Le Département de la Justice des États-Unis (DOJ) a intensifié ses efforts visant à révoquer la citoyenneté américaine de certains immigrants naturalisés, dans une démarche qui s’inscrit dans la continuité du durcissement de la politique migratoire amorcée sous l’administration Trump. Ce virage soulève aujourd’hui de vives inquiétudes chez les défenseurs des droits humains et les juristes.
Le DOJ affirme que sa priorité est de cibler les citoyens naturalisés ayant commis des crimes graves, notamment des abus des droits humains ou ayant fraudé durant le processus de naturalisation. Depuis 2017, cette politique s’est traduite par une augmentation notable des cas de « dénaturalisation ». Selon des chiffres publiés, les services de l’immigration (USCIS) ont sélectionné plus de 2 500 dossiers susceptibles de faire l’objet de procédures de révocation.
Parmi les 46,2 millions d’immigrants vivant aux États-Unis, environ 53 % ont acquis la citoyenneté par naturalisation. Ce durcissement des règles place donc des millions de citoyens dans une position juridiquement fragile, alors même qu’ils ont légalement obtenu leur statut.
De nombreuses voix s’élèvent pour dénoncer les risques de cette politique.
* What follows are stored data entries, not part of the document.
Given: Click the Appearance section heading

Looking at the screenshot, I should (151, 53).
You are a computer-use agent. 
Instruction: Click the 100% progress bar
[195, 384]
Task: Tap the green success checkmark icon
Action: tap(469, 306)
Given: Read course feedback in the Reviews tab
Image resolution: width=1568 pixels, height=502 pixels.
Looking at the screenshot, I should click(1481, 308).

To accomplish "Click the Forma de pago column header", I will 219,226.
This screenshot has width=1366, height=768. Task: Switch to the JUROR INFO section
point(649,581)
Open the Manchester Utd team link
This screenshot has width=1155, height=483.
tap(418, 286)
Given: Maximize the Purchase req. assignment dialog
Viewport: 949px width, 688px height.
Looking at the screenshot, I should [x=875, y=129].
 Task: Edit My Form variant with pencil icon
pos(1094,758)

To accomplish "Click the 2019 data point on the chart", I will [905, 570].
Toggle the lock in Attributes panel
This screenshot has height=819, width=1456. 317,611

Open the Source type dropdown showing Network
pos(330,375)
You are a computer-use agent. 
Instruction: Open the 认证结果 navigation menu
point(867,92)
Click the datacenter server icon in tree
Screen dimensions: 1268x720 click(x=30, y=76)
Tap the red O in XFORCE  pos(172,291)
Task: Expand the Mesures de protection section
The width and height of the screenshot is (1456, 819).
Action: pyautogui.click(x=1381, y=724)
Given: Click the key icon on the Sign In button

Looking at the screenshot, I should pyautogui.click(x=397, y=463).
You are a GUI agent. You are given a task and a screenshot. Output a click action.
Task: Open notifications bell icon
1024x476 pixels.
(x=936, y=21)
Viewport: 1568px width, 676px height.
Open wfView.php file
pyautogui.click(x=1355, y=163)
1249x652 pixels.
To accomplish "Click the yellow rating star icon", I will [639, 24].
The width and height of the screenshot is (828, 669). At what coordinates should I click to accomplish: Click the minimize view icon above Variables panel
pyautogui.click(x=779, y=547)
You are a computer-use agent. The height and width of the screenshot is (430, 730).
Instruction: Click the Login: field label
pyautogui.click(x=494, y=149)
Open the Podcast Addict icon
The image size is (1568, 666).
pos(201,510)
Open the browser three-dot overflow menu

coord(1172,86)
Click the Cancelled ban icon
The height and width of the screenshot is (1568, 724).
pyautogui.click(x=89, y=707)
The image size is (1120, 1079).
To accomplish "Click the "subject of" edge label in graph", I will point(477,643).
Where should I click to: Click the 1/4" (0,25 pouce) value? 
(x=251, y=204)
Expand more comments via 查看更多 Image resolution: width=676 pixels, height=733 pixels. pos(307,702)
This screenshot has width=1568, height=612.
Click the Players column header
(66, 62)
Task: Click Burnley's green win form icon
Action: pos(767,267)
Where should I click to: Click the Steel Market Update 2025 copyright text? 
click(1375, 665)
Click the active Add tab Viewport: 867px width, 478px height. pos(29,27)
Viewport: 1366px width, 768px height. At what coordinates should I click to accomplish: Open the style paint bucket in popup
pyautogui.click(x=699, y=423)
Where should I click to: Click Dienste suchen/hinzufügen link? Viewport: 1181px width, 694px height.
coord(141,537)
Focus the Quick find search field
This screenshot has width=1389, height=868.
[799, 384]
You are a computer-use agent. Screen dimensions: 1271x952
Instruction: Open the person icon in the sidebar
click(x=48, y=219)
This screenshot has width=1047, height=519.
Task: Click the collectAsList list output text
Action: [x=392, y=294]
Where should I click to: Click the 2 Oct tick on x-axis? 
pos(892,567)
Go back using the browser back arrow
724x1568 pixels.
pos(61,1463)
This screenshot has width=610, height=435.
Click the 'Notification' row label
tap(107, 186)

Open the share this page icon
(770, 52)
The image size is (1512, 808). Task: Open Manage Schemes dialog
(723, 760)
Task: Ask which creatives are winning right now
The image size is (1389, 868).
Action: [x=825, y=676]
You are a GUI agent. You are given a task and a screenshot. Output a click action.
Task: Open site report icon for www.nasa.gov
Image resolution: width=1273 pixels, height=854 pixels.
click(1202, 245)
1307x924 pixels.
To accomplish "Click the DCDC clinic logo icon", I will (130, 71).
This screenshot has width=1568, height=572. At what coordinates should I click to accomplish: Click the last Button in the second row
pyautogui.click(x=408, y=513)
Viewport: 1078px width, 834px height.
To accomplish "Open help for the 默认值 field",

Des juristes et défenseurs des droits civiques pointent du doigt des atteintes possibles au 14e Amendement de la Constitution, qui garantit l’égalité de traitement devant la loi. Ils évoquent également des dérives potentielles vers une révocation de citoyenneté motivée par des opinions politiques, notamment dans le cas de critiques des politiques de pays alliés, comme Israël.
Les critiques redoutent une insécurité juridique croissante pour les citoyens naturalisés, qui pourraient perdre leur citoyenneté non seulement pour des crimes graves, mais aussi pour des erreurs administratives ou des déclarations jugées inexactes au moment de la demande de naturalisation.
Alors que les cas de dénaturalisation étaient autrefois rarissimes et réservés à des situations extrêmes (tels que les anciens nazis ou les auteurs de fraudes massives), leur multiplication depuis 2017 marque un tournant inquiétant dans la conception même de la citoyenneté américaine.
Si la lutte contre la fraude et les crimes graves est un objectif légitime, plusieurs experts appellent à un encadrement plus strict de ces procédures, afin de ne pas ouvrir la porte à des révocations arbitraires, discriminatoires ou politiquement motivées. Pour beaucoup, la citoyenneté – une fois acquise – ne devrait pas être un privilège conditionnel, mais un droit inaliénable.